Few-shot learning techniques can also be used fo tasks that require generation. Choose one of the following sentence manipulation tasks, and try to write a few-shot prompt to get the model to do the task.

a. Convert a sentence to pig latin. b. Add a space between each character in the sentence. c. Apply a specified Caesar cipher[https://en.wikipedia.org/wiki/Caesar_cipher]

Analysis Questions

  1. What few-shot prompt did the pick and how did you decide on it?
  2. The three tasks listed above all require character-level manipulations. Why might such tasks be challenging for many modern large language models?

4. Investigating Knowledge Across Different Model Sizes (10 points)

Pick a Wikipedia article on a person or place of your choice, and write a prompt containing the start of the first sentence in the article. You may choose to omit the pronunciation and other parenthetical details). For example, if you choose Andrew Carnegie, you should prompt with either Andrew Carnegie (Scots: [kɑrˈnɛːɡi], English: /kɑːrˈnɛɡi/ kar-NEG-ee;[2][3][note 1] November 25, 1835 – August 11, 1919) was or Andrew Carnegie was an or similar. Use this prompt with both davinci (the largest version of GPT-3) and ada (the smallest version of GPT-3), each time generating 300 tokens.

Analysis Questions

  1. Paste each generation into your report, and use the Wikipedia article as well as any knowledge you may have of the person/place to fact-check both generations. Highlight any parts of the generation that are incorrect or contradictory. For example, if the model generates Andrew Carnegie was an American composer whose music has been described as America’s great signature. then you should highlight this sentence.
  2. What are some trends you notice about the kinds of errors found in the two model sizes?
  3. Experiment with modifying your prompt to improve model accuracy. What extra information can you put in the prompt to make the model do better?
  4. Create a sentence-long Wikipedia-sounding prompt that is completely wrong or else about a fictional person or place, for example Bruce Lee was the 44th president of the United States from 2009 to 2017. Prompt both model sizes with the sentence. Do both models write continuations in the same style?
  5. Discuss the challenges in building an LLM that can simultaneously respond well to factual prompts as well as fantastical ones. What kind of training data do you think, if initially given to the model at training time, would have made it better at supporting both use cases?

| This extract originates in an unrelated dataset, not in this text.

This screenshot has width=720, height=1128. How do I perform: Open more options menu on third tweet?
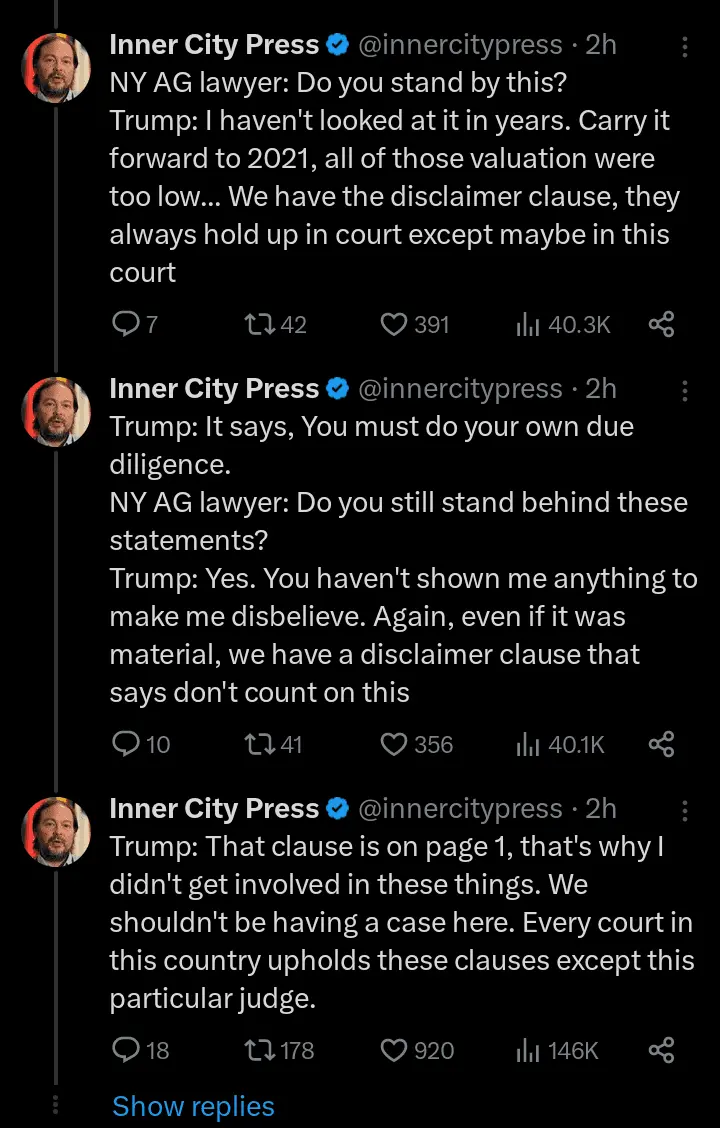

5. Comparing Pre-Trained and Fine-tuned Models (5 points)

The model text-davinci-003 is a variant of GPT-3 which was finetuned for instruction following, using the methods described in the paper “Training language models to follow instructions with human feedback”. Experiment with writing prompts for the following tasks using both models.

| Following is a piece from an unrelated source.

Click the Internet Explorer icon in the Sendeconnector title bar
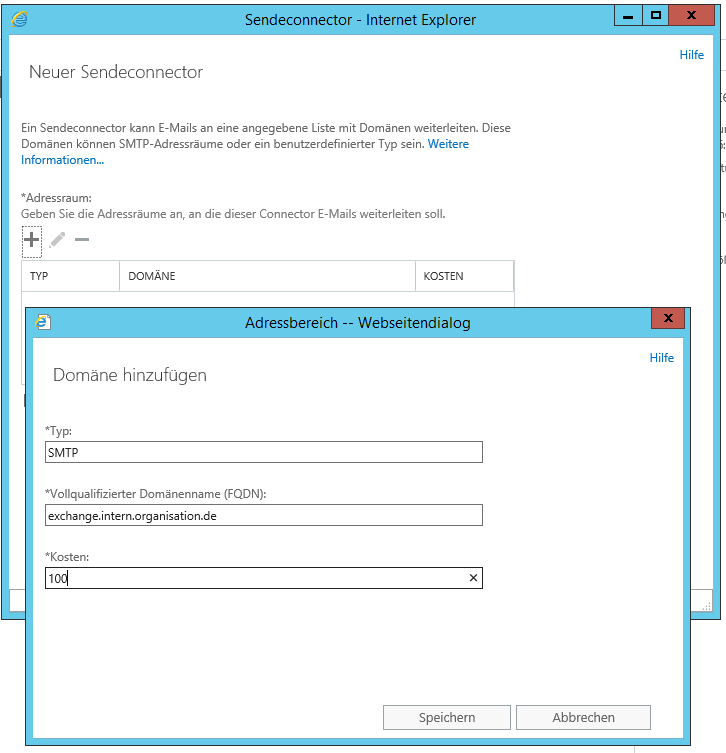 (x=19, y=19)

  • Writing a recipe for a food of your choice.
  • Explaining the rules for a sport or game of your choice.
  • Continuing a Wikipedia article of your choice, conditioned on the first sentence in the article. (You may also choose to re-use your fantastical prompt from Question 4.)

Analysis Questions

  1. Provide the prompts you decided on and their generations.
  2. What do you notice about the differences in the behaviour between the two models? Summarize the advantages and disadvantages of using a model finetuned for instruction following.

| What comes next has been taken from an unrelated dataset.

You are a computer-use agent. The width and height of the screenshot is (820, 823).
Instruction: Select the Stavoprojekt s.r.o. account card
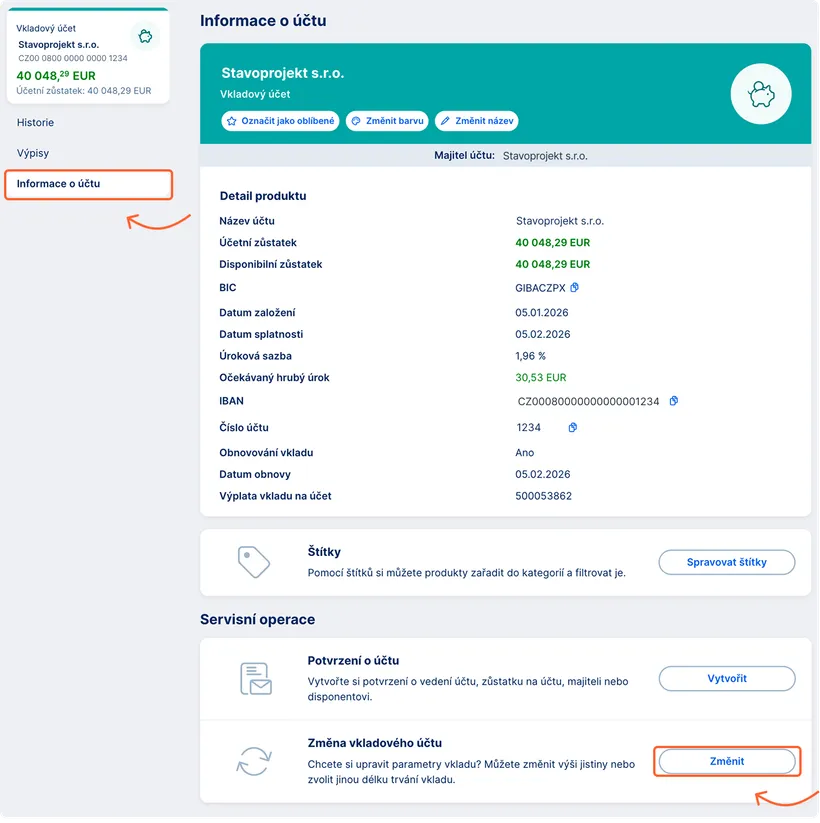pos(85,56)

6. Acknowledgment of AI Tools

If you used ChatGPT or another AI to write any portion of your answers, please use this section to describe the prompts you employed and your methodology for developing them. You do not need to write anything here if you only used LLMs to run experiments as specified in the homework problem instructions.

7. Optional: Give us Feedback

Was this homework enjoyable? Was it too easy or too hard? Do you have any suggestions for making the homework run more smoothly? Giving us feedback is compeltely optional and will not factor into your grade.